İlk başta ben bu arkadaşı bir miktar taslakta tutmayı planlıyordum ama dedim ki zaten kimse okumaz, kimse de yeni bölüm beklemez at gitsin. Sonuç olarak da buradayız.
Başlama tarihlerini şöyle alayım ->
İyi okumalarrr
Hidra - Kudurtan Şehir
Çalıştığım kuaförden çıkıp doğruca eve giderken etraftaki bakışlar her zamanki gibi yine bendeydi. Bunun sebebi de onların ayıpladığı şey olan giydiğim uzun kollu croptu. Bakan herkese teker teker orta parmak çekme isteğimi bir kenara koyup başımı öne eğerek onları görmezden gelmeye çalıştım.
Ev ile kuaförün arasının çok olmamasına dua ederek apartmandan içeri girdim. Ev zaten zemin katta olduğundan merdiven çıkma zahmetinde bulunmadan çantamdan anahtarlarımı bulup kapıyı açtım. Odama geçmeden önce mutfakta yemek yapan anneme bakmak için oraya girdim.
"Hoş geldin kızım," dedi annem ocaktaki yemeği karıştırırken.
Yanağına sulu bir öpücük kondurup "Hoş buldum," dedim ve su doldurmak için sürahiye yöneldim. Annem onu öpmemden pek memnun olmasa gerek yüzünü buruşturdu ve boştaki eliyle yanağını silmeye çalıştı.
"İnci sana kaç defa söyledim, kızım, rujlu dudaklarınla öpme beni diye."
Annemin sitemine cevap vermek yerine sadece güldüm ve bardağa doldurduğum suyumu içip mutfaktan çıktım. Annem yemek yaparken eğlendiğini ve ona karışmamam gerektiğini söylediği için o mutfaktayken ben de mutfaktan olabildiğince uzak duruyordum.
Odama geçip çantamdan ve kot pantolonumdan kurtuldum. Sandalyenin üzerinde duran eşofmanımı üzerime geçirip kısa kıvırcık saçlarımı tepeden topladım ve masanın başına geçtim. Eskiz defterim her zamanki yerinde, masanın ortasında duruyordu. Kulak üstü kulaklığımı takıp moodumu yükseltecek bir şarkı açtıktan sonra bu gece yapabileceğim bir şeyler çizmeye başladım.
Ben tam çizimimi bitirmişken kafamdaki kulaklığın çekip alınmasıyla gerçek dünyaya döndüm.
"İki saattir sana sesleniyorum İnci, kulaklığını en azından evde takmasan olmuyor sanki."
Annemin ne çizdiğime bile bakmadan sadece söylenip gitmesi işime gelmişti. Eskiz defterimi kapatıp annemin arkasından mutfağa geçtim.
"Döktürmüşsün yine sultanım," diyerek iki kişilik mutfak masasındaki yerime geçtim. Annem de hemen karşımda oturmuştu.
"Sen benim döktürmediğim bir zaman biliyor musun?"
Annemin sorusuna gülüp önümdeki çorbayı kaşıklamaya başladım.
"Ee, ne yaptın bu gün?"
"Ne yapayım, her zamanki şeyler işte. Senin nasıldı günün?"
"Testosteron kokulu sınıflarda cıvık ergenlerle uğraşıuorum işte. Bir de üreme sistemini işlerken iyice çekilmez oluyorlar."
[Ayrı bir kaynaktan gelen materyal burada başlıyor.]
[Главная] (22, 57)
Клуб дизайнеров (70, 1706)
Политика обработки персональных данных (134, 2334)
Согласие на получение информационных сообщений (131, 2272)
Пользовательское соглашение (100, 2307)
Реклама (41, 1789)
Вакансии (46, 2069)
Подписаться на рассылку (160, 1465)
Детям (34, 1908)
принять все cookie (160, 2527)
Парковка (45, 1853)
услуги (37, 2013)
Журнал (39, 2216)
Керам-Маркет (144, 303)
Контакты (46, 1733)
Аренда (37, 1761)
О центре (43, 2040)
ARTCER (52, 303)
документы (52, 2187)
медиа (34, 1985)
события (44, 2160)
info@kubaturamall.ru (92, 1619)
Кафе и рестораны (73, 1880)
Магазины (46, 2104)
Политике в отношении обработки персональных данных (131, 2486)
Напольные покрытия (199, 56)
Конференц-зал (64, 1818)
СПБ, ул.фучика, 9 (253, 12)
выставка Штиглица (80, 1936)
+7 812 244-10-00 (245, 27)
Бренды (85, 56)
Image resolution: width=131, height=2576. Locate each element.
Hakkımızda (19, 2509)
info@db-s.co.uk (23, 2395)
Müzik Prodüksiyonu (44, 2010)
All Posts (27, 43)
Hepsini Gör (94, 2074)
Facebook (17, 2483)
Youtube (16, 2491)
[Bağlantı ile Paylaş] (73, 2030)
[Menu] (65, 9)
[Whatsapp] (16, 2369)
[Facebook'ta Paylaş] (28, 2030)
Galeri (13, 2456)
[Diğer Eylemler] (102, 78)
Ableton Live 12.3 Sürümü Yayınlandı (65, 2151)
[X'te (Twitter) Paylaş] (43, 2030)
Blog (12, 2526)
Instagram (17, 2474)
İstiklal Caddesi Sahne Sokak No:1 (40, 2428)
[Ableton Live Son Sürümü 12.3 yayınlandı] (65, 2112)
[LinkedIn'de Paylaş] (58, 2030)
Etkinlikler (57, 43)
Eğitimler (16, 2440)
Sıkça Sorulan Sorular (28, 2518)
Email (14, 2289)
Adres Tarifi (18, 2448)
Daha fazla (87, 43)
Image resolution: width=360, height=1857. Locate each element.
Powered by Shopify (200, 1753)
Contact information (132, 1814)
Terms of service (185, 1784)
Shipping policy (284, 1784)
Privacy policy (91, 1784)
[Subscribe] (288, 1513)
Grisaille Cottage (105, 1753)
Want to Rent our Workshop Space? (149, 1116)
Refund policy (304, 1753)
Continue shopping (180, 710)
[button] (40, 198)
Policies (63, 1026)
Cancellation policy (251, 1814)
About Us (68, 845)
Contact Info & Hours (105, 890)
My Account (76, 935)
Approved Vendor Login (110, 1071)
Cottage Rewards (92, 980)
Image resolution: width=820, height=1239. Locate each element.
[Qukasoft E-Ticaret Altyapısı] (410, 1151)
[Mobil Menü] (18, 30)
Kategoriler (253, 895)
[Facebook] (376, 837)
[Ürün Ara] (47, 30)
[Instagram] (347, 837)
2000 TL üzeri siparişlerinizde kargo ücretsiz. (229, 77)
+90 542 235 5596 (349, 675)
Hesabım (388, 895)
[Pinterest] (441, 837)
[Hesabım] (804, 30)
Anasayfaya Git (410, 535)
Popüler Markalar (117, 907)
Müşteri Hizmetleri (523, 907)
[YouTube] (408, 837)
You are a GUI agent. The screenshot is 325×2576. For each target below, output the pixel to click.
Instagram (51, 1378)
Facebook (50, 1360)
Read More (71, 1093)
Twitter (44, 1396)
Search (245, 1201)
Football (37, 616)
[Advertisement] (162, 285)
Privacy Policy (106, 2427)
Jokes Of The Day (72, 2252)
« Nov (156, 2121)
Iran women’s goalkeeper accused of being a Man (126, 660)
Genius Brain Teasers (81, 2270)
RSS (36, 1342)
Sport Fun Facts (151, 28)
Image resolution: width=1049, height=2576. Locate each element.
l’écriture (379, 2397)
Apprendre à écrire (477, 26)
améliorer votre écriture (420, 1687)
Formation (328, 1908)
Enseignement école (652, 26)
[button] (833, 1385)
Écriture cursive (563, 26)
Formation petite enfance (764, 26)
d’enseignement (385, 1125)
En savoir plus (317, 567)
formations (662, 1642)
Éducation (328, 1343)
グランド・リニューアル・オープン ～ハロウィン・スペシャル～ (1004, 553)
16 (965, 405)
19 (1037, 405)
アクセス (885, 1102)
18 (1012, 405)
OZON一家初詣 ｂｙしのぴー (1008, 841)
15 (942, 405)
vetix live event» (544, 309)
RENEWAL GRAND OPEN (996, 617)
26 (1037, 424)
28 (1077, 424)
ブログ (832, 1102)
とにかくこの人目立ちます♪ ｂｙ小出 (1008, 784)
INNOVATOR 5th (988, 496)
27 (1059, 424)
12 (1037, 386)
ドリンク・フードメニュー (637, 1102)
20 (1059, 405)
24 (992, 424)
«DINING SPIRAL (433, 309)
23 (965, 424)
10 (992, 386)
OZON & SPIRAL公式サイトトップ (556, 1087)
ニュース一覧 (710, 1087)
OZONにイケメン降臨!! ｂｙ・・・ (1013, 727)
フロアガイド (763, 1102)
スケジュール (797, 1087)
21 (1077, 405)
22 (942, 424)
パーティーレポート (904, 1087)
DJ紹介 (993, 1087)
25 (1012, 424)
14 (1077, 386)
Annem erkek lisesinde biyolji öğretmenliği yapıyordu. İşini sevse de erkek liselerinin pek de çekilir yerler olmadığını herkes bilirdi.
"Bu arada," dedi tabağına ortadaki yenekten alırken. "Fatma abla senin kız yine sapıtmış diyordu. En azından gidip gelirken üzerine bir hırka falan al da laf etmesinler."
"Çok rahatsızlarsa bakmayıversinler," dedim göz devirerek.
"Haklısın annecim ama milletin ağzı torba değil ki büzesin."
Haklılığıyla susup yemeğimi yemeye devam ettim. Ben yemeğimi yerken annem yemeğini bitirmiş ve kalkmıştı. Her akşam olduğu gibi o günlük dizisini izlerken ben de bulaşıkları yıkayacaktım. Ben işimi bitirdiğimde ise annemle bir kaç dakika oturup odama geçerdim. Yani, annem odama geçiyorum diye biliyordu.
Her akşam olan rutini tamamladıktan sonra odama geçip kapımı kilitledim. Kapının arkasındaki askıda asılı olan kıyafetlerimi alıp üzerime geçirdim.
Oversize bir sweat, baggy kargo kot pantolon, bere, parmaksız eldiven ve yüze takmak için bandana. Hepsi de koyu renkli olduğu için fak edilmem zor oluyordu, üstelik kapişonumu kapatınca da erkekten bir farkım kalmıyordu.
Postacı çantamın içine eskiz defterim ve boyalarımı doldurup cebime de ufak çakımı aldığımda artık çıkmak için tamamdım.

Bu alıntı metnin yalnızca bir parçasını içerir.